We're all worse off.
From the time a tomato is harvested, every minute counts en route to the purchaser’s table. In March, the BBC reported that Britain’s departure from the European Union has added 10 to 20 minutes of additional paperwork to every truckload of tomatoes shipped from Spain—longer if the truckload mixes different produce varieties. Ten to 20 minutes may not sound like much. But multiply that burden by thousands of trucks, squeeze the trucks through the bottleneck of the single underwater tunnel that connects Britain to freight traffic from Europe, and costs and delays accumulate. The result: winter tomato gluts on the continent, winter tomato shortages in the United Kingdom.
The temporary disappearance of some fresh fruits and vegetables for a few weeks in winter may be only a nuisance. Yet such nuisances are ramifying throughout the British economy, signals and symptoms of larger, system-wide trouble. British consumers are spending less on new clothes and shoes than they did in 2018 and 2019. The British are holding on to their cars longer: The average age of the vehicles on British roads has reached 8.7 years, a record. The British made about 2 million fewer trips abroad in 2022 than they did in 2018 and 2019, an almost 20 percent decline. Lingering COVID concerns offer a partial explanation. But the UK and most of its European Union neighbors had dropped most travel restrictions in January 2022 and the remainder by March.
Altogether, Britain is expected to be the worst performing of the world’s 20 biggest economies this year. The British government’s official forecaster predicts that after-inflation household incomes will decline by an average of 7.1 percent over the three years ending in spring 2024. On the present trajectory, Britain will not return to 2019 levels of disposable income until 2027. By 2024, the average British household will likely have a lower living standard than the average household in Slovenia. On present trends, the average British household will be poorer than the average in Poland by 2030.
The pandemic has not helped, but the slowdown of the British economy cannot be explained by COVID. Italy has suffered more deaths from COVID than any other major European country has, yet its economy had mostly recovered to pre-pandemic levels by the end of 2021.

_Data for review_.

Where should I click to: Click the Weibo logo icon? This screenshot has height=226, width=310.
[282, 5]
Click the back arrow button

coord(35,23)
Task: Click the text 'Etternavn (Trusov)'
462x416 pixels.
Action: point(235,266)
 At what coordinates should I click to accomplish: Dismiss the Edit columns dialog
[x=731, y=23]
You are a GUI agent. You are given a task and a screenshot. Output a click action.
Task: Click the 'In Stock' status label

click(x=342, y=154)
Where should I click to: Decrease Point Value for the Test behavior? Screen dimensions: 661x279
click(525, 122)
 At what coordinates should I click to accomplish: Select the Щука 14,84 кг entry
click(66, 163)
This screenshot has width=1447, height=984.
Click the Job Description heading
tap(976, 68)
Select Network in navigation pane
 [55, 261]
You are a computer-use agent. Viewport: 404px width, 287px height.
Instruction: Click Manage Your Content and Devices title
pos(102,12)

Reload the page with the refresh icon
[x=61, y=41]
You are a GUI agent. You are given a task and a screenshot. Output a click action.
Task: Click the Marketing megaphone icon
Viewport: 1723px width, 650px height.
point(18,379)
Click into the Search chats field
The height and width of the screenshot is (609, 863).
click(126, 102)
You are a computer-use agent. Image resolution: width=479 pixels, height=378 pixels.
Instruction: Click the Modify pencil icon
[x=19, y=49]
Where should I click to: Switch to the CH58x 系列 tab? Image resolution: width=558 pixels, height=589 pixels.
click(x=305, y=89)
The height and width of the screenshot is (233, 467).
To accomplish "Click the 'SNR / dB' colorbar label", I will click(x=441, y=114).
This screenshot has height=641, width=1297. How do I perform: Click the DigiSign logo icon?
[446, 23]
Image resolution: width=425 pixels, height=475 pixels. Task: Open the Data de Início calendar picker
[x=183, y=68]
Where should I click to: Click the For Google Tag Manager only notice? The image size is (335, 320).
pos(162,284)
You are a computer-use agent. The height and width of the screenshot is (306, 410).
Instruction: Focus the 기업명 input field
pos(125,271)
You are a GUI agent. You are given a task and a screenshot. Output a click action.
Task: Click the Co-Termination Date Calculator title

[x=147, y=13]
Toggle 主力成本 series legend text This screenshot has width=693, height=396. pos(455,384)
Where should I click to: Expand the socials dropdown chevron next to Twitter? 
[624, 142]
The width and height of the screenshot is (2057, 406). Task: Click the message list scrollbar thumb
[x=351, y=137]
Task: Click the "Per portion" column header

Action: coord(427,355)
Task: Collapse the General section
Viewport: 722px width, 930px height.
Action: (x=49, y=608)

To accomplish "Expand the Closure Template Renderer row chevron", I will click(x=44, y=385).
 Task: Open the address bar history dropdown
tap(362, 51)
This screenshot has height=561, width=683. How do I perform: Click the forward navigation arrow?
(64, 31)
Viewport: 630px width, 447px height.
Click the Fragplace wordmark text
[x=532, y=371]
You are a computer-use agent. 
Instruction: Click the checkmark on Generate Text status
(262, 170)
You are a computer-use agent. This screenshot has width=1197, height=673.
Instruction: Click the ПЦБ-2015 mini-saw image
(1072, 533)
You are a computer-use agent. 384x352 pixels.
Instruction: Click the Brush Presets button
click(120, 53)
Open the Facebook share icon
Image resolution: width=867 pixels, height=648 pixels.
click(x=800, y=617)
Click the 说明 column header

_Requirement 1_.
Answer these questions about the text on the British economy:
(a) According to the BBC, how much additional paperwork has Britain's departure from the European Union added to every truckload of tomatoes shipped from Spain?
(b) What average age have vehicles on British roads reached?
(c) By what average percentage does the British government's official forecaster predict after-inflation household incomes will decline over the three years ending in spring 2024?
_Requirement 2_. Return the portion of the text on the British economy from "From the time" up to and including "the United Kingdom.", copied word for word.

_Exercise output 1_.
(a) 10 to 20 minutes, or longer if the truckload mixes different produce varieties.
(b) 8.7 years, a record.
(c) 7.1 percent.

_Exercise output 2_.
From the time a tomato is harvested, every minute counts en route to the purchaser’s table. In March, the BBC reported that Britain’s departure from the European Union has added 10 to 20 minutes of additional paperwork to every truckload of tomatoes shipped from Spain—longer if the truckload mixes different produce varieties. Ten to 20 minutes may not sound like much. But multiply that burden by thousands of trucks, squeeze the trucks through the bottleneck of the single underwater tunnel that connects Britain to freight traffic from Europe, and costs and delays accumulate. The result: winter tomato gluts on the continent, winter tomato shortages in the United Kingdom.